Questa realtà porta con sé una contraddizione imbarazzante, come la definisce Crepet. Da un lato, ci illudiamo di avere un controllo totale sulle vite dei nostri figli, grazie a strumenti come il registro elettronico o le app di geolocalizzazione. Dall’altro, però, questa sorveglianza ci allontana sempre di più da una relazione autentica con loro. È come se fossimo tutti soli insieme, fisicamente vicini ma emotivamente distanti, incapaci di comunicare davvero, di condividere esperienze significative, di costruire quel legame affettivo che dovrebbe essere alla base della vita familiare.
L’anno scolastico imminente ci offre l’opportunità di riflettere su questa dinamica e, forse, di cambiare rotta. Possiamo scegliere di continuare su questa strada, affidando sempre più la nostra relazione con i figli e con la scuola a strumenti digitali che promettono controllo e sicurezza ma che, in realtà, alimentano solo distanza e incomprensione. Oppure possiamo decidere di fare un passo indietro, di restituire ai nostri figli quello spazio di autonomia che è essenziale per la loro crescita.

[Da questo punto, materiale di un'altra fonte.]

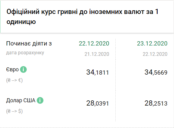
Task: Click the dollar rate 28,2513
Action: coord(156,103)
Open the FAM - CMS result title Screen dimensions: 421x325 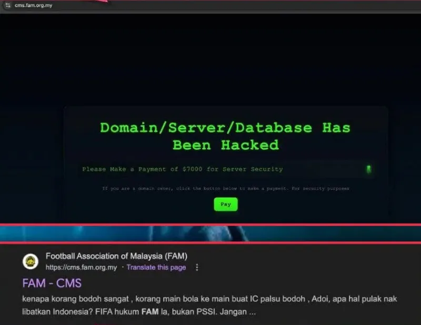pyautogui.click(x=52, y=283)
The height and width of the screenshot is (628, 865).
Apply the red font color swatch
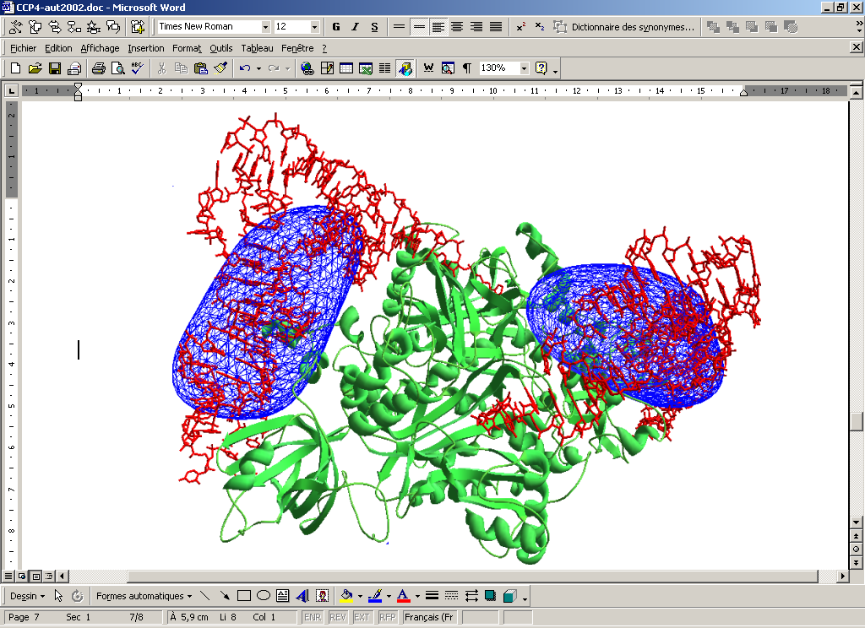(403, 596)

Immaginiamo un sistema educativo in cui il registro elettronico non è uno strumento di sorveglianza, ma un supporto per il dialogo tra scuola e famiglia. Un sistema in cui i genitori non si limitano a monitorare passivamente i risultati scolastici dei figli, ma sono coinvolti attivamente nel loro percorso educativo, discutendo con loro delle difficoltà, celebrando i successi, incoraggiandoli a prendere in mano la propria vita scolastica.

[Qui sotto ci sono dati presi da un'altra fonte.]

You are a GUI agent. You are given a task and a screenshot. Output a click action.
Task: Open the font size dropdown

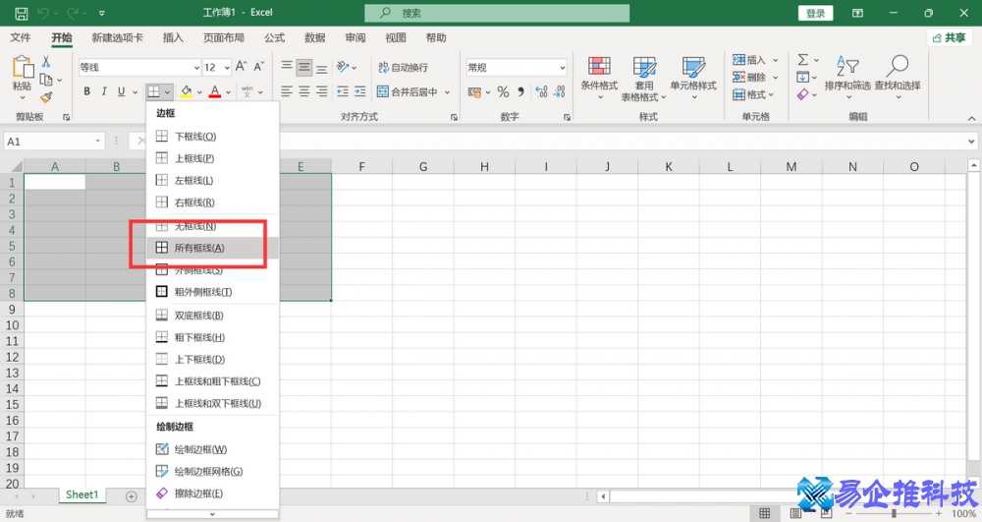coord(227,68)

È un’utopia? Forse. Ma è un’utopia che vale la pena di perseguire, perché l’alternativa è una società in cui l’educazione è ridotta a una serie di dati e numeri, in cui le relazioni familiari sono mediate da schermi e notifiche, in cui i giovani crescono senza mai avere davvero l’opportunità di diventare adulti responsabili e autonomi.

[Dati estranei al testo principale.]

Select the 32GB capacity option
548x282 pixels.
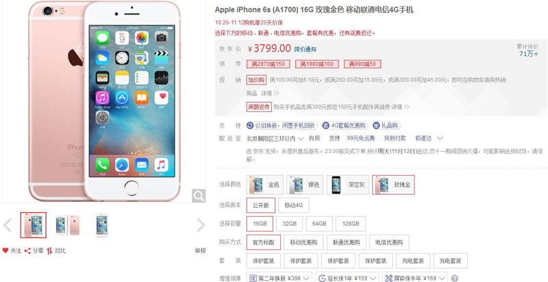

E allora, mentre ci prepariamo a un nuovo anno scolastico, chiediamoci quale tipo di educazione vogliamo offrire ai nostri figli. Vogliamo crescere individui capaci di affrontare il mondo con coraggio, autonomia e consapevolezza? O vogliamo confinare le loro vite in una gabbia di sorveglianza digitale, alimentando un pericoloso senso di irresponsabilità e distanza emotiva? La scelta è nostra.